The first-year reign of King Zedekiah was 597 BC, so It is from 597 BC that two years are added, hence 595 BC as the fulfillment of the Jubilee promise. Therefore, all the Jubilee’s years can be found by starting with the year 595 BC and adding 49 years as an increment of one Jubilee. The benefit of doing this would be that the original Jubilee would fall on a descending increment of 49 years going back in time.

The years of the Jubilee are: 595, 644, 693, 742, 791, 840, 889, 938, 987, 1036, 1085, 1134, 1183, 1232, 1281, 1330, 1379, 1428, 1477, 1526, 1575, 1624 BC.
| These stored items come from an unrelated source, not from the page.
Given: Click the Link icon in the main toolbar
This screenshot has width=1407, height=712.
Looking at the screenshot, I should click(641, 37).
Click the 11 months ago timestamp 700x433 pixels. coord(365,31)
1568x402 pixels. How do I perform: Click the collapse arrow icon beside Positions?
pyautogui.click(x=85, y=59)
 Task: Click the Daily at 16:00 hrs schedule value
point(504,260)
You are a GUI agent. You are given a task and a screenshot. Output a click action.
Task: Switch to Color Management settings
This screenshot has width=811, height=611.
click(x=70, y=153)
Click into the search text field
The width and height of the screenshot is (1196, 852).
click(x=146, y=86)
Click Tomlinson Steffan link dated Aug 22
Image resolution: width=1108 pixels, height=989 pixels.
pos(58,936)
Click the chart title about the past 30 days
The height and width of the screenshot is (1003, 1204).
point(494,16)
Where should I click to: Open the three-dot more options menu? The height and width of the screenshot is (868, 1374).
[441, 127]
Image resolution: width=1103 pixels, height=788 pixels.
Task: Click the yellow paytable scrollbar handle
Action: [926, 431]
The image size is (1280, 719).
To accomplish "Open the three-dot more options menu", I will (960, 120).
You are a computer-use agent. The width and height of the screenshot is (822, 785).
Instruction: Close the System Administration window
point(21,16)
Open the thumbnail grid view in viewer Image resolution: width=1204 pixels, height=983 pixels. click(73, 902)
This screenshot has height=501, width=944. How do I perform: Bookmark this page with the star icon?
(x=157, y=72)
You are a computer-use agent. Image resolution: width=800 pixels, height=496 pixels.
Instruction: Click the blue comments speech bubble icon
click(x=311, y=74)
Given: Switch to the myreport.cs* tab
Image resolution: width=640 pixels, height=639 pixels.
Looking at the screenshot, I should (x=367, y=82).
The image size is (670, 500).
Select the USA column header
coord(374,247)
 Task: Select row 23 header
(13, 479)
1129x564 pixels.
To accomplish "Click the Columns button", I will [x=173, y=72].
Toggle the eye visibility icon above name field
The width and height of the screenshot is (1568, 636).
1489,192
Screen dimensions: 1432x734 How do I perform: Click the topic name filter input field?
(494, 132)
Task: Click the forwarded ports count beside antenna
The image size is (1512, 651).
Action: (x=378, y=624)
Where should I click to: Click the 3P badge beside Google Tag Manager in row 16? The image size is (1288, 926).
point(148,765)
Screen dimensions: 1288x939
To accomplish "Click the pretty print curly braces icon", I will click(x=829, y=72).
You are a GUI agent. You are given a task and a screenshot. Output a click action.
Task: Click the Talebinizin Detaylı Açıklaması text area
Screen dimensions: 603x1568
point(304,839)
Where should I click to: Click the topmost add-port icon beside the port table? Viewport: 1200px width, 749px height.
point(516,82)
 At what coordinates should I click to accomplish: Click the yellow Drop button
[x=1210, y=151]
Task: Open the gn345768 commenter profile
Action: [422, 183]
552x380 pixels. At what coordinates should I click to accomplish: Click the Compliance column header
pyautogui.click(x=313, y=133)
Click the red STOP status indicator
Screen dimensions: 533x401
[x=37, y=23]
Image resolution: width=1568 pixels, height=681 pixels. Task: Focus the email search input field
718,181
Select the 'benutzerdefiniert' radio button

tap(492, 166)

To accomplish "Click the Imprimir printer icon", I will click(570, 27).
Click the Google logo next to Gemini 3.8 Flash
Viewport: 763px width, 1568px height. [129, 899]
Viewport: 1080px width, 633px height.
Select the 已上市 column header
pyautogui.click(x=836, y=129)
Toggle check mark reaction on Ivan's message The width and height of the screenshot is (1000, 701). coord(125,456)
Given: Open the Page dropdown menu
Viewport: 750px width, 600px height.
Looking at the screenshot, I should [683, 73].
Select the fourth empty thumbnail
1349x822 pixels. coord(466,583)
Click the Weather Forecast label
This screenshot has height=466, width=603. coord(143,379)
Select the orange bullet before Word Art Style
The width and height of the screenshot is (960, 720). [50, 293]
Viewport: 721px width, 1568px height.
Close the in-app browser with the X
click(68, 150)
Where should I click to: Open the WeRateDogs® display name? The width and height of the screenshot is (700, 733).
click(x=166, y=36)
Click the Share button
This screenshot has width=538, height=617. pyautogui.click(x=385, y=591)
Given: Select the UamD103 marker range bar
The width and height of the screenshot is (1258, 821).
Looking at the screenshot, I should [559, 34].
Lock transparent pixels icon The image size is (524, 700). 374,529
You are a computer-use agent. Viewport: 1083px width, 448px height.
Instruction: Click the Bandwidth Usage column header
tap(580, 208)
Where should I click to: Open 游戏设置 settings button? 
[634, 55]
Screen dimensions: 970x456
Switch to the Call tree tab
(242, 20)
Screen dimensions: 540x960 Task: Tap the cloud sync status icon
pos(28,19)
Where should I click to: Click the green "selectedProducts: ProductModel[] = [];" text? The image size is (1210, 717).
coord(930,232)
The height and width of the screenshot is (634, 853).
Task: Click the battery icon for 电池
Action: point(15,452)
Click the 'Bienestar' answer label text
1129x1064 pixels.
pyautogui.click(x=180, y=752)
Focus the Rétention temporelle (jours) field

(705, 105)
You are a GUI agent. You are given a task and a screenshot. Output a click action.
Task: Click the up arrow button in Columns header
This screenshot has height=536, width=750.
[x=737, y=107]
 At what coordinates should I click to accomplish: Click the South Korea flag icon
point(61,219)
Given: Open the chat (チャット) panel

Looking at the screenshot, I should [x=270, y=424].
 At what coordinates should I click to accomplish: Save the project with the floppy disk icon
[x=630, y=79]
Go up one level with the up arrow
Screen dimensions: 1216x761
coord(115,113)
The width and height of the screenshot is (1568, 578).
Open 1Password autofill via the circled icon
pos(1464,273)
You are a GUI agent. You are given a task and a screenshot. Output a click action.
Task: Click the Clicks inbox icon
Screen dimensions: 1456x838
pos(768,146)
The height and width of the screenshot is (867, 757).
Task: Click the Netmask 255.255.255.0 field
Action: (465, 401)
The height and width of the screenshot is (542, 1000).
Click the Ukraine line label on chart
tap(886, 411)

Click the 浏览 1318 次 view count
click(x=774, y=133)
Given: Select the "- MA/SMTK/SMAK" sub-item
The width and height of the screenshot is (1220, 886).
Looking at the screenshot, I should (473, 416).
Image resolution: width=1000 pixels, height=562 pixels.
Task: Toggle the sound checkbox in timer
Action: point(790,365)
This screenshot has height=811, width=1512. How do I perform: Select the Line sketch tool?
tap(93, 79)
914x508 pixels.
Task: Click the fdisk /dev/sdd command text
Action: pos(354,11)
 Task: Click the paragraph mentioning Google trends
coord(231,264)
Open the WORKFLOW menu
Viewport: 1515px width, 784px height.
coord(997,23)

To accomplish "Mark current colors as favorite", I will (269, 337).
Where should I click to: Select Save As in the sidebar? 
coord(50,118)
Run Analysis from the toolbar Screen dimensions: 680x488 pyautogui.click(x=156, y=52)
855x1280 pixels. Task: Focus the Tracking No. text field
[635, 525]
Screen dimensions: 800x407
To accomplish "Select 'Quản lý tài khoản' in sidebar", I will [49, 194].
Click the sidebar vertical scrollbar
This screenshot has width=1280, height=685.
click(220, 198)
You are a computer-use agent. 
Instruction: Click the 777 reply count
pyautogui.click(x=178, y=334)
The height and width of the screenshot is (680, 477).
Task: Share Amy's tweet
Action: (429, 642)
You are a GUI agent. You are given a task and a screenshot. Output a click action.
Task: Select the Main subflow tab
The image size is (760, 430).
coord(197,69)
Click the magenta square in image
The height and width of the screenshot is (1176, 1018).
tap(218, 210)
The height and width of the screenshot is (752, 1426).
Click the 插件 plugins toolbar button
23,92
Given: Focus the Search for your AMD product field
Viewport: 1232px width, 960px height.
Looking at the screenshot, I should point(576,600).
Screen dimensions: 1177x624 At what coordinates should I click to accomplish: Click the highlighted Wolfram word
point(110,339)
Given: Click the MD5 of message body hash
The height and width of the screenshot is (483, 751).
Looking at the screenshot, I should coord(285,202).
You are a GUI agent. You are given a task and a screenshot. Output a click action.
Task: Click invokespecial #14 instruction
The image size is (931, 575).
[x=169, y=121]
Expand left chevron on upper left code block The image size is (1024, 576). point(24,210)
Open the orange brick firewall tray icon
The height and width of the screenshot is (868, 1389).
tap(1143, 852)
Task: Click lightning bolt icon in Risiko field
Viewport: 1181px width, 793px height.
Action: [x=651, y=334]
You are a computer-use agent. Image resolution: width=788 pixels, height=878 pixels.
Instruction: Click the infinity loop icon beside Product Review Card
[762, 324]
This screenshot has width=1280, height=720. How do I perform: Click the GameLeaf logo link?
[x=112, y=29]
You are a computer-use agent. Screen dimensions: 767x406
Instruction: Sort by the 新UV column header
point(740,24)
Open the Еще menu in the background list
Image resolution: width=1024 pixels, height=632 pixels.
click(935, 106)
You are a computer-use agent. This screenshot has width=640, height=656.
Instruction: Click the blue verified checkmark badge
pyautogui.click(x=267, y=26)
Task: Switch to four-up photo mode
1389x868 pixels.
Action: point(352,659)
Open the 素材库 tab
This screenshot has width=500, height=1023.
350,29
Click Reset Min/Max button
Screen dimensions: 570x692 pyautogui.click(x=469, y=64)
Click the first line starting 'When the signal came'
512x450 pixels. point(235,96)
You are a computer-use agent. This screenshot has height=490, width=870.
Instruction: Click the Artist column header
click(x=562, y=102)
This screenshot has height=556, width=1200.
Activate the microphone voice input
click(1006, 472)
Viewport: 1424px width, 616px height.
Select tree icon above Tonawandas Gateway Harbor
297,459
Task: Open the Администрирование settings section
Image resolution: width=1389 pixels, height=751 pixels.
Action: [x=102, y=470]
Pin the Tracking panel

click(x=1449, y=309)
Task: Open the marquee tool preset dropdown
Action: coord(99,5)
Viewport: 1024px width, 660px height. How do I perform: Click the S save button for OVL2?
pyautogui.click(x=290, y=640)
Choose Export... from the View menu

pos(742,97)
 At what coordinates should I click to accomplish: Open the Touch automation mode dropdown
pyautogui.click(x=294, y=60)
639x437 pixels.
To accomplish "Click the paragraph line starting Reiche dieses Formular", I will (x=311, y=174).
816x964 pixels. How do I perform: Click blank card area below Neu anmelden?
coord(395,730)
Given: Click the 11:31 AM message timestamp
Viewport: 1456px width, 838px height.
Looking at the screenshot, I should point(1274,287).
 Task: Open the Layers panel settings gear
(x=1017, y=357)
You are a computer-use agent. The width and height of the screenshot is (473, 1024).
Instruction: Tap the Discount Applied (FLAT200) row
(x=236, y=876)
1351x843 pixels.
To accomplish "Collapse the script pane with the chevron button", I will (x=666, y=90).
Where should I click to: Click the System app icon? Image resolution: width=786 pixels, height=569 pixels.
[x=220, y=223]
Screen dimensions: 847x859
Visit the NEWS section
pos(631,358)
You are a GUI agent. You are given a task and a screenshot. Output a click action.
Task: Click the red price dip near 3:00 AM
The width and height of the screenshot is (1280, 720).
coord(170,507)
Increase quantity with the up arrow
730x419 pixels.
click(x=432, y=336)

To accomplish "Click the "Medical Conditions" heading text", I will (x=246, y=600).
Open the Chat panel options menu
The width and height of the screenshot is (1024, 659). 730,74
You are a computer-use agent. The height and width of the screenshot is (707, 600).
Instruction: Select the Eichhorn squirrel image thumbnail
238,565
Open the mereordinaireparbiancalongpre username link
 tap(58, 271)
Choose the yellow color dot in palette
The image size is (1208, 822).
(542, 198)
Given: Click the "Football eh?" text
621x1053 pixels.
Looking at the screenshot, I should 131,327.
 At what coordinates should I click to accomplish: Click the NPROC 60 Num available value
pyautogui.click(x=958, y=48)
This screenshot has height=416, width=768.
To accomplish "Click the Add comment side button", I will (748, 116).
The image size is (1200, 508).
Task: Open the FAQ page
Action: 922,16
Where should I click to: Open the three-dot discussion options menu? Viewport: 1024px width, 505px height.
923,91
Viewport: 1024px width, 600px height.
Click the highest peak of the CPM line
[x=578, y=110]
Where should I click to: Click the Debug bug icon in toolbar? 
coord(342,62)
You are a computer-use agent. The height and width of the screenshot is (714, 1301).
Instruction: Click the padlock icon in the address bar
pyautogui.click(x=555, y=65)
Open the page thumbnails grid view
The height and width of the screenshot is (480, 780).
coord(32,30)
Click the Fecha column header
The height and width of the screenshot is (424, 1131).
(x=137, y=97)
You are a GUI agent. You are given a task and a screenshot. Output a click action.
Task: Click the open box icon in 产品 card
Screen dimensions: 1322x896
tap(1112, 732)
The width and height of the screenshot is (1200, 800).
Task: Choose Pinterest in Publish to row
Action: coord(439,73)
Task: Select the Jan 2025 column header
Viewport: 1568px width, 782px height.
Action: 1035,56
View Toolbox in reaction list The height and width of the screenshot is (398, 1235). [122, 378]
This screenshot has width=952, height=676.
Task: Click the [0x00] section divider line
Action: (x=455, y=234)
Using the Jubilee listed years then adding the years from the Exodus to the first Jubilee, the acceptable Exodus dates can be found. The first Jubilee occurred on the Day of Atonement when the land was divided at Caleb’s 85th birthday; this means that the date of the very first Jubilee would be 47 years after the Exodus: 642, 691, 740, 789, 838, 887, 936, 985, 1034, 1083, 1132, 1181, 1230, 1279, 1328, 1377, 1426, 1475, 1524, 1573, 1622, 1671 BC.

The stated dates would allow the first Jubilee to occur in an interval to that of the Jubilee celebrated in King Zedekiah’s reign. The odds of any year being one of these years is 1/49.

[1] Plumptre, Edited by Charles John Ellicott, Commentary for English Readers, Vol. V (New York: Cassell and Company, 1884), p. 119.

[2] Albert Barns. Notes on the Whole Bible.